The practice was detected and challenged in Wisconsin, but a spokeswoman for the Oklahoma affiliate, the St. Anthony hospital network in central Oklahoma, was quick to disavow it.

According to news accounts, the corporate offices of SSM Health told physicians throughout its network of 23 hospitals and more than 300 clinics that monoclonal antibody treatments, which have become a primary go-to in treating serious COVID-19 cases, should be allocated on the basis of a calculator that would take into account a number of patient characteristics.

Such calculators are commonly used in medicine, to great benefit. For example, all newborn babies are rated on the Apgar scale, which awards points for things like pulse and respiration, with a possible top score of 10. Patients awaiting organ transplants are also ranked by calculators that rate their needs in ascending order from marginal to critical.

COVID-19 patients have also been rated for the risk of serious illness or death on the basis of factors like age, pre-existing medical conditions like diabetes, and a suppressed immune system—all valid elements in any calculator.

But the SSM Health message to physicians in late December apparently instructed them to use a calculator for assessing the patient’s eligibility for monoclonal antibody treatment and antiviral medications—both in short supply—that gave seven initial points to all “non-white or Hispanic” COVID patients, regardless of their actual condition.

The Wisconsin Institute for Law and Liberty (WILL) promptly confronted SSM on that policy with a letter co-authored by WILL president and general counsel Rick Esenberg and deputy counsel Daniel P. Lennington.

‘Unethical, Immoral, and Illegal’

“The approach taken by your calculator is not only profoundly unethical and immoral, it is illegal,” they wrote. They noted that SSM patients would have to score 20 total points to be eligible for monoclonal antibody or antiviral therapy. “But under your current risk scoring calculator, patients will receive a substantial preference based on race, with the color of a patient’s skin mattering more than medically recognized co-morbidities.”

The authors cited the hypothetical case of a 50-year-old white woman who would receive 15 points by virtue of her age, plus three additional points for being obese and having asthma and hypertension. That would not rank her high enough to receive monoclonal antibody treatments in an SSM emergency room.

Meanwhile, an African-American woman of the same age but with no other medical issues would receive 22 points and a quick monoclonal antibody infusion. Worse still, a white man of 40 with shortness of breath, a major and ominous COVID symptom, would not be eligible while a black man of the same age would qualify with 21 points.

Esenberg and Lennington noted that the SSM calculator system was a clear example of racial discrimination.

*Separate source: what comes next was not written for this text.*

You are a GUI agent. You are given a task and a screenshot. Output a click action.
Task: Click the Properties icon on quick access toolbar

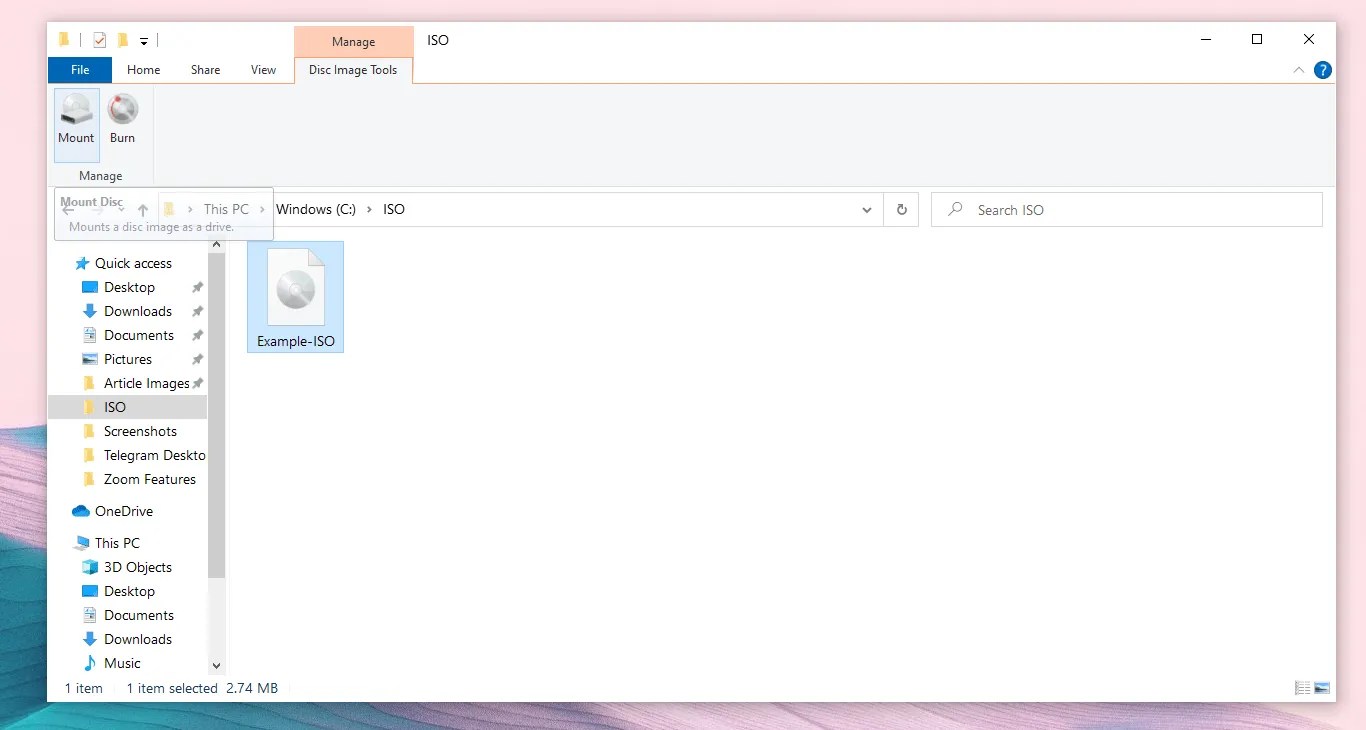point(100,40)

The Biden administration has issued approval of monoclonal antibody therapy for COVID, as well as the use of new antiviral medications, listing “race or ethnicity” as among high risk factors.

Following the WILL letter, SSM quickly backtracked.

A statement relayed by Sandra Payne, marketing and communications chief at St. Anthony, said “We do not discriminate based on race, ethnicity, religion, gender, sexual orientation, or any other class or status.”

She noted that SSM affiliates and other hospitals “as a standard medical practice’” developed a variety of calculators to assess patient risk of serious illness or death from COVID.

“While early versions of risk calculators across the nation appropriately included race and gender criteria based on initial outcomes, SSM Health has continued to evaluate and update our protocols weekly to reflect the most up-to-date clinical evidence available. As a result, race and gender criteria are no longer used.”

While there was speculation early in the pandemic that minorities were more susceptible to serious or fatal COVID infections due to a higher rate of chronic health conditions, among other factors, more recent data show little to no racial or ethnic disparities. For example, according to a running data table by the Kaiser Family Foundation, whites make up 65 percent of Oklahoma’s population but, as of January 6 of this year, have suffered 73 percent of all COVID-related deaths.

Blacks comprise seven percent of Oklahomans and represent seven percent of deaths. Hispanics are 11 percent of Oklahoma’s population but make up only six percent of COVID deaths.